*** Opening Exercise inputs ***

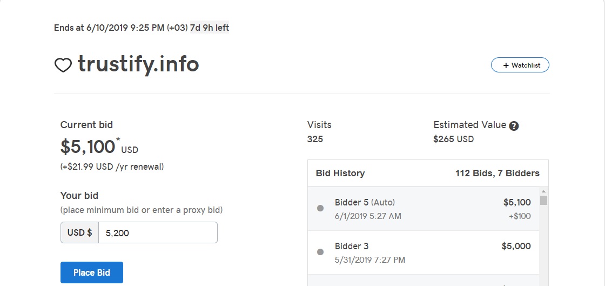Click the Estimated Value help question mark
This screenshot has height=286, width=605.
pyautogui.click(x=514, y=126)
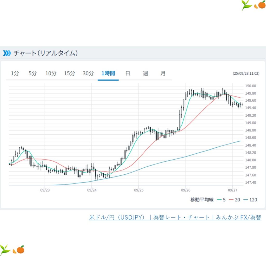Screen dimensions: 266x256
Task: Click the green 5-period moving average legend
Action: click(221, 200)
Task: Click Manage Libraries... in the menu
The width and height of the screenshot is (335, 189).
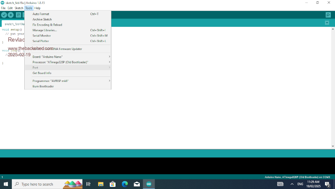Action: pos(45,30)
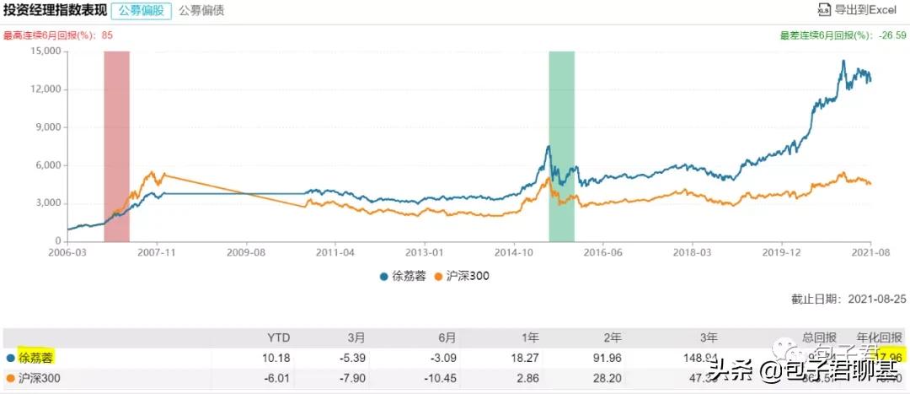910x394 pixels.
Task: Click the blue legend dot for 徐荔蓉
Action: pos(384,276)
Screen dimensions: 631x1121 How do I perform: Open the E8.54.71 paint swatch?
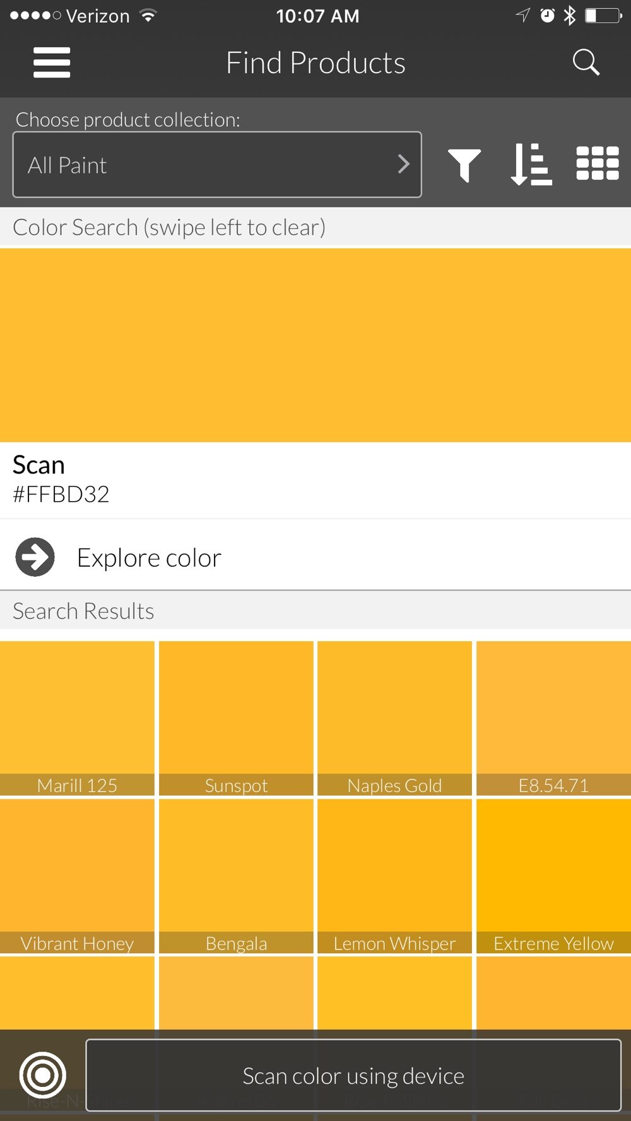tap(553, 717)
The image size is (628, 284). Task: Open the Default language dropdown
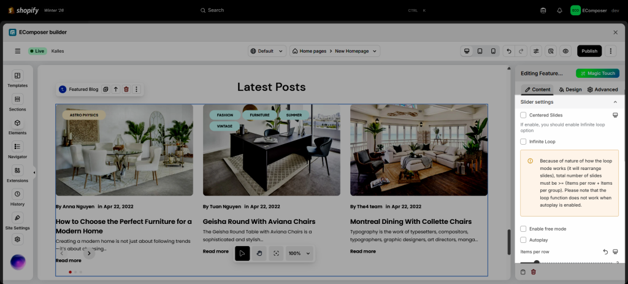[x=267, y=51]
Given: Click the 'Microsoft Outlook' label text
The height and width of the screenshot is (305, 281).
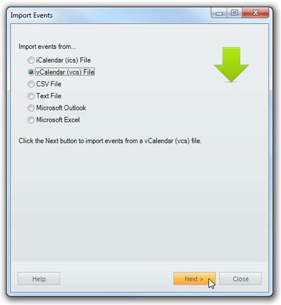Looking at the screenshot, I should pos(61,108).
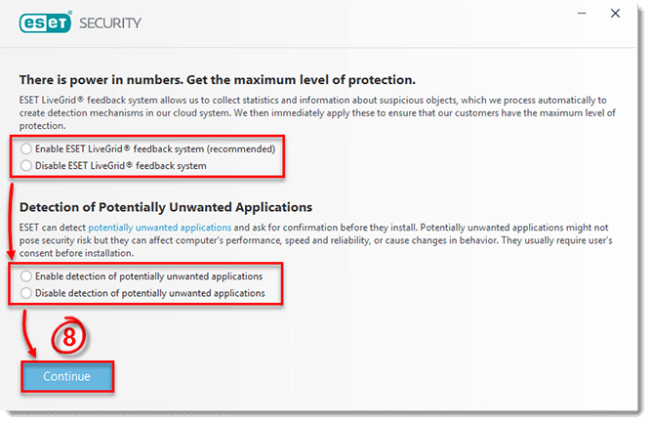Click the ESET logo badge
The image size is (650, 423).
[x=45, y=23]
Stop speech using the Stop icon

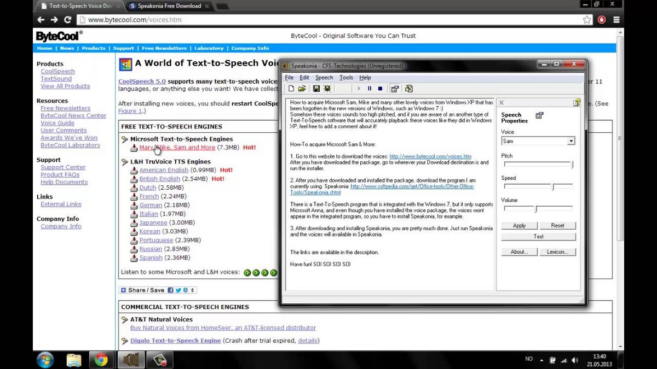pyautogui.click(x=380, y=88)
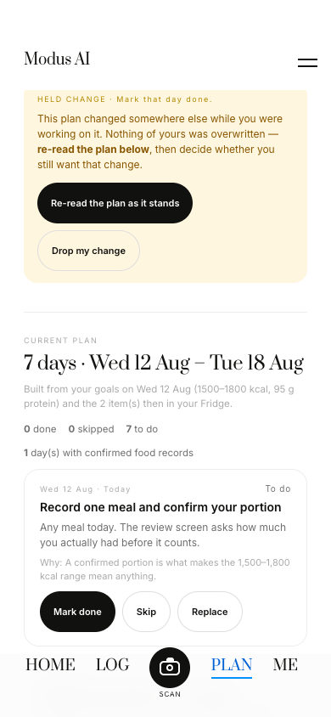This screenshot has height=717, width=331.
Task: Replace the record one meal task
Action: 210,612
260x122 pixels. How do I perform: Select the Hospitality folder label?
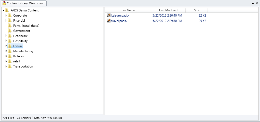20,41
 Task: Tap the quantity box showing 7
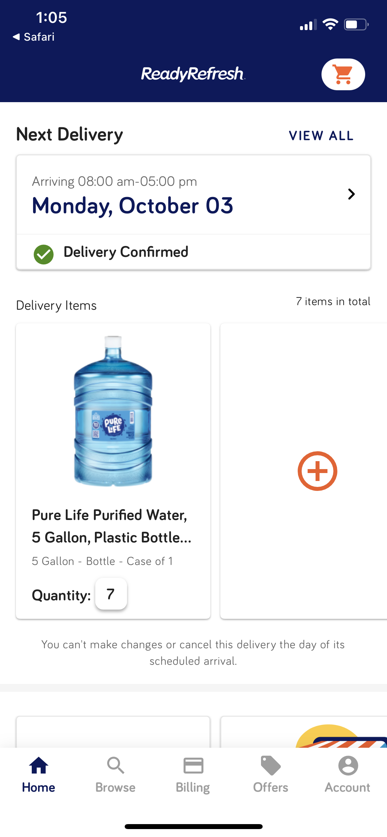[x=111, y=594]
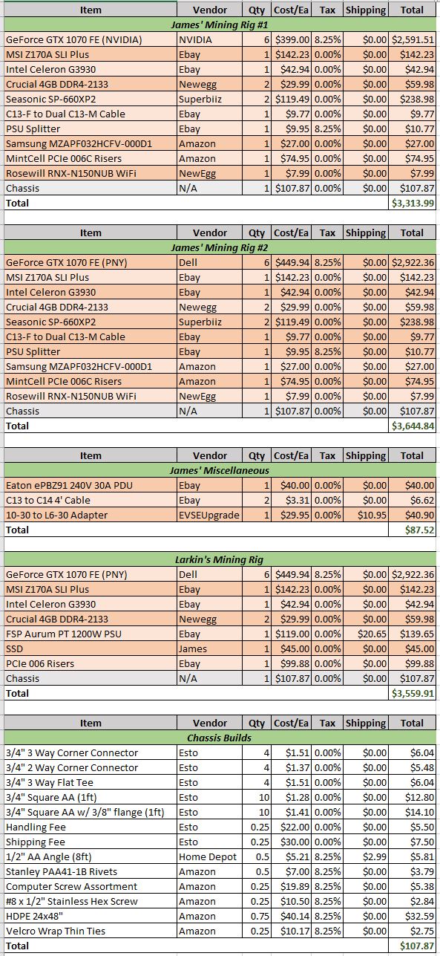
Task: Click the GeForce GTX 1070 FE (NVIDIA) cell
Action: click(x=90, y=39)
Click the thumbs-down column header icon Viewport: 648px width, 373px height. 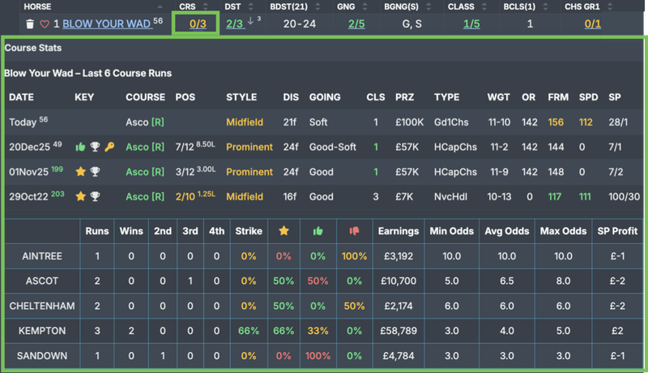point(353,231)
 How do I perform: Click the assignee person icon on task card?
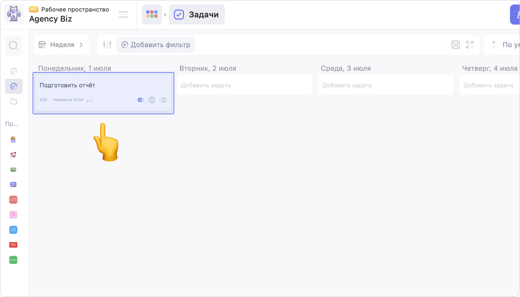[x=152, y=100]
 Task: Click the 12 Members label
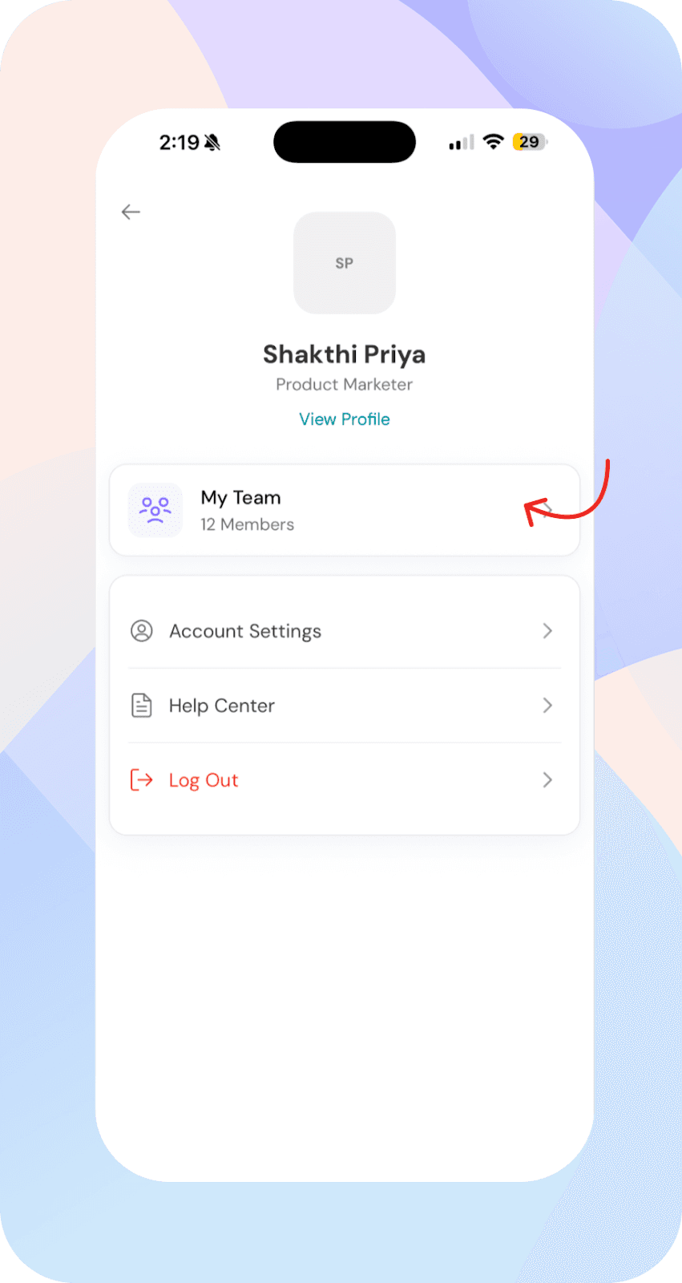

*** Closing Exercise inputs ***

Exercise prompt | For this exercise, set down the lines in the entries above from the one with "Task: Click Manage Libraries... in the menu" through the one with "Given: Click the" exactly as written, without any pictures.

Problem solution |
Task: Click Manage Libraries... in the menu
The width and height of the screenshot is (335, 189).
Action: pos(45,30)
910x394 pixels.
Task: Click the blue legend dot for 徐荔蓉
Action: pos(384,276)
Screen dimensions: 631x1121 How do I perform: Open the E8.54.71 paint swatch?
tap(553, 717)
The image size is (628, 284). Task: Open the Default language dropdown
[x=267, y=51]
Given: Click the 'Microsoft Outlook' label text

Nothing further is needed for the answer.